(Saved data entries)
___

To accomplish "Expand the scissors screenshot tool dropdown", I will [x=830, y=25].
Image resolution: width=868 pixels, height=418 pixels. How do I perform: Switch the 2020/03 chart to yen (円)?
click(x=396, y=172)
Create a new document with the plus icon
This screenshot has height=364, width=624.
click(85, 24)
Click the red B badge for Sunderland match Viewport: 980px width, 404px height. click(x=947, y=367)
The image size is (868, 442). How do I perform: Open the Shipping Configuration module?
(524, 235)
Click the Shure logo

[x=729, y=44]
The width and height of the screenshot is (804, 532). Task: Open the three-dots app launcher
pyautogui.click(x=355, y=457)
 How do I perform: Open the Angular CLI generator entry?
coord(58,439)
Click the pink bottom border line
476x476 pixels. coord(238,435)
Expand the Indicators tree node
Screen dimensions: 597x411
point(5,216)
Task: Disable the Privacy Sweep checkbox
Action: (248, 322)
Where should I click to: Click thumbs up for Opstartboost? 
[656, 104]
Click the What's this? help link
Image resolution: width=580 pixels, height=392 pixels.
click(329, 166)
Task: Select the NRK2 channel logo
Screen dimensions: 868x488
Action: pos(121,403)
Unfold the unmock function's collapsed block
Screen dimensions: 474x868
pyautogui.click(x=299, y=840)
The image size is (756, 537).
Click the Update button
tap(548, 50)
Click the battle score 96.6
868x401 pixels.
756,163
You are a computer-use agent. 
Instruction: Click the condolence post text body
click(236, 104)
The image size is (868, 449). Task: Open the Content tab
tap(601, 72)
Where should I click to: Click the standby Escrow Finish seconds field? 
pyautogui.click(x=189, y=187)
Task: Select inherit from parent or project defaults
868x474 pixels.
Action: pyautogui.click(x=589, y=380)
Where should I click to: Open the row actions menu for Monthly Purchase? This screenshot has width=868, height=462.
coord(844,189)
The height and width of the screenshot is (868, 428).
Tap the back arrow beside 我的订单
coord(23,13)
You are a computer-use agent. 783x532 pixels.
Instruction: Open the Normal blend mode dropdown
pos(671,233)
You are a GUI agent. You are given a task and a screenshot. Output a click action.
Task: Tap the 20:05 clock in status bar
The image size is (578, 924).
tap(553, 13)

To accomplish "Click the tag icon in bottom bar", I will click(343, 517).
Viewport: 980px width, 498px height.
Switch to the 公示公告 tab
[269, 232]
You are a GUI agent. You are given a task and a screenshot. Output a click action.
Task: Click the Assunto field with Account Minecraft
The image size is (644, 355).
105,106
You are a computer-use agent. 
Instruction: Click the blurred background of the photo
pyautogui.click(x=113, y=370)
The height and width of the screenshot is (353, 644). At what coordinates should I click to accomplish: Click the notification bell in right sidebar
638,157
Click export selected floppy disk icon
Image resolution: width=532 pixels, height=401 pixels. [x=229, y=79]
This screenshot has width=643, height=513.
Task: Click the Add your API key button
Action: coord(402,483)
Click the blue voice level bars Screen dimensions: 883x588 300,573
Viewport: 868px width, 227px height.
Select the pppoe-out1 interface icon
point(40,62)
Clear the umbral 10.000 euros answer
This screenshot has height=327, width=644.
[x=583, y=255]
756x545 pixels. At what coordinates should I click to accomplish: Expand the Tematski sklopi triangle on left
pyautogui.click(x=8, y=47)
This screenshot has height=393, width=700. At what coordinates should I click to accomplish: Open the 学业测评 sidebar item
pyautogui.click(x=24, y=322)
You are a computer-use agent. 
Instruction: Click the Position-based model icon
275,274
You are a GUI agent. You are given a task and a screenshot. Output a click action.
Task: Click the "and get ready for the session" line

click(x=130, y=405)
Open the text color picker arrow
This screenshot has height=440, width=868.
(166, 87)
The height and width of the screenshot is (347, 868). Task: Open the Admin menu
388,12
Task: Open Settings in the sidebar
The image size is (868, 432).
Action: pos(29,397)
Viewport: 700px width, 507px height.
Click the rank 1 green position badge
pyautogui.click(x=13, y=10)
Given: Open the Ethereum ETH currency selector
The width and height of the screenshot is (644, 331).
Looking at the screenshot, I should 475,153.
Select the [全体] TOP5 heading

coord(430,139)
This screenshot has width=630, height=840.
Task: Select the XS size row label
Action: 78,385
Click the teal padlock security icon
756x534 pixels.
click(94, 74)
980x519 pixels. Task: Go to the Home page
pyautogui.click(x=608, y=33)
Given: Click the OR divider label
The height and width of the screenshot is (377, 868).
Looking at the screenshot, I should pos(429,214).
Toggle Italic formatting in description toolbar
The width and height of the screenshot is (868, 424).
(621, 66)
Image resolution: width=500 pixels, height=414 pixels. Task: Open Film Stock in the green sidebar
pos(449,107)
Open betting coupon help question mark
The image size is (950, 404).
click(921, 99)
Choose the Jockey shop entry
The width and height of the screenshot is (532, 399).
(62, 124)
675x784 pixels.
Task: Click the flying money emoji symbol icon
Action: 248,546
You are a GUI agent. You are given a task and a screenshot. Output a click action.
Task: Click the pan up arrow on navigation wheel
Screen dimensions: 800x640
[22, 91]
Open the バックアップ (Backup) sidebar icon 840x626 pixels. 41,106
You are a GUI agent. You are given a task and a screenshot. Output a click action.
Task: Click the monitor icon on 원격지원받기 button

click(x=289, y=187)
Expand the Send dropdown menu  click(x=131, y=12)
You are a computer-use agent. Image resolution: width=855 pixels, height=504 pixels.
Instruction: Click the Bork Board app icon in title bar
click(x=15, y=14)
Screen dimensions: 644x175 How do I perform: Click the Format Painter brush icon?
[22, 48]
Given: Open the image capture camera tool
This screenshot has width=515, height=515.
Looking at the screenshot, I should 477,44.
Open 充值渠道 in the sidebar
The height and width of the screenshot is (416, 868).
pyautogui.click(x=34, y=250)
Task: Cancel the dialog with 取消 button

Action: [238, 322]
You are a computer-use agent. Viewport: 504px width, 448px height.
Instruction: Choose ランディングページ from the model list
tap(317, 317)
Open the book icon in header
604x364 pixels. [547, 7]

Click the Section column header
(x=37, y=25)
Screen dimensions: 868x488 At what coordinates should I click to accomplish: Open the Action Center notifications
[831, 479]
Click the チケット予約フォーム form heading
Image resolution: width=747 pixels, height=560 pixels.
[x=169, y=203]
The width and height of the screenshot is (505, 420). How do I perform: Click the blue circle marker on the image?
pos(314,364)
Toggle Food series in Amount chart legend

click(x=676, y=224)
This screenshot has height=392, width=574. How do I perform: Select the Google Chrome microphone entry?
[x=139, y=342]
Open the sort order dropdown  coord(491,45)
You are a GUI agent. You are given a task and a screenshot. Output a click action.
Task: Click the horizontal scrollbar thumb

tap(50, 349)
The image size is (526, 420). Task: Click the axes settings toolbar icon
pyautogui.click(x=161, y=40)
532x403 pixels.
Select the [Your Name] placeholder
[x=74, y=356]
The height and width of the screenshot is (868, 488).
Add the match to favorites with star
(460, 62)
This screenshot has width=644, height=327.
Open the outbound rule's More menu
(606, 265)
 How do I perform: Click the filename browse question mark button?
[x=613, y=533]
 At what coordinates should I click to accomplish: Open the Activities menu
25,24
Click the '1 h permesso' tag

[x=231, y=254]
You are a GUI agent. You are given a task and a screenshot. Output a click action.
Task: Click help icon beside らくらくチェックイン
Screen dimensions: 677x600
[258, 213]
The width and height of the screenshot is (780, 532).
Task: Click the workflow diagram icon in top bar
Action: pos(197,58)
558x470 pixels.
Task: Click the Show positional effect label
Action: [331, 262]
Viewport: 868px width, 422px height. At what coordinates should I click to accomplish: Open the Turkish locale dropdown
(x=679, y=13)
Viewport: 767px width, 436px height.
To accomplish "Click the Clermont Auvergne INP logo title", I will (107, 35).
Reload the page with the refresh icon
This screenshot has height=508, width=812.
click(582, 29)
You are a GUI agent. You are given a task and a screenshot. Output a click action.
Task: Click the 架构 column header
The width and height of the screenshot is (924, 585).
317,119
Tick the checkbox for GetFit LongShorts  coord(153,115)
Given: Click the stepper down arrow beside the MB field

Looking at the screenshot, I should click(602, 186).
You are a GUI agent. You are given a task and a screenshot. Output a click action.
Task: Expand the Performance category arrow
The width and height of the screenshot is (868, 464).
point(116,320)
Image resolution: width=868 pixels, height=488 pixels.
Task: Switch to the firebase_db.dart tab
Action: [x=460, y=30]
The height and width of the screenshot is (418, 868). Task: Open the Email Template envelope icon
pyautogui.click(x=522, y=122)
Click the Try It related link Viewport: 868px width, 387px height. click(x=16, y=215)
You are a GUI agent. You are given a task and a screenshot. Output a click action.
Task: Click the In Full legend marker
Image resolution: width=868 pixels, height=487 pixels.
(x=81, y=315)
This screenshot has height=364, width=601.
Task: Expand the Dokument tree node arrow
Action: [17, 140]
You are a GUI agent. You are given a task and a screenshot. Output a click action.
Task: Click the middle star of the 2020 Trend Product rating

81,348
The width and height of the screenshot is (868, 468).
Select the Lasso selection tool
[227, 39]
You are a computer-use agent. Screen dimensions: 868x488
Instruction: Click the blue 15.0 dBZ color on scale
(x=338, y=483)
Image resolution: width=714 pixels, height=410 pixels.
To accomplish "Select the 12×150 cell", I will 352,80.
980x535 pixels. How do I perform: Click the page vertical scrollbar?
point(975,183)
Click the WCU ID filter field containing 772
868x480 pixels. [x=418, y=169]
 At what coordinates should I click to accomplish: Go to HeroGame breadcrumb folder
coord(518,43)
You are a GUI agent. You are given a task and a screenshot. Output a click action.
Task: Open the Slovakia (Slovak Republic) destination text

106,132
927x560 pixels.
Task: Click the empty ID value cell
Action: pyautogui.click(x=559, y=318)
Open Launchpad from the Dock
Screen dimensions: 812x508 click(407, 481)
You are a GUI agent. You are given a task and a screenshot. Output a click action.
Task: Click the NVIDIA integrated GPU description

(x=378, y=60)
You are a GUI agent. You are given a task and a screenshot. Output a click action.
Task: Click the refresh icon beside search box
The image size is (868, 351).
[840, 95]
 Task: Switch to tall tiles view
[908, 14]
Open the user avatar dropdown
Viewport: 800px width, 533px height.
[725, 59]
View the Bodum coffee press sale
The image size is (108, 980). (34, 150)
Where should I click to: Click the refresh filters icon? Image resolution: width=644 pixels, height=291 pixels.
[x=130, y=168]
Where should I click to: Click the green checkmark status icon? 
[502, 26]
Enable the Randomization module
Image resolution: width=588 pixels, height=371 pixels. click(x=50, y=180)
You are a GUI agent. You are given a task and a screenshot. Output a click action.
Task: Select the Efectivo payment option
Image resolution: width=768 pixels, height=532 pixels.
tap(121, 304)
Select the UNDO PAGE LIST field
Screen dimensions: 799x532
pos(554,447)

___

### Your assignment
Each line of the entries above that has the word "will" is to be copied.

### Result for this exercise
To accomplish "Expand the scissors screenshot tool dropdown", I will [x=830, y=25].
To accomplish "Click the tag icon in bottom bar", I will click(343, 517).
To accomplish "Click the Clermont Auvergne INP logo title", I will (107, 35).
To accomplish "Select the 12×150 cell", I will 352,80.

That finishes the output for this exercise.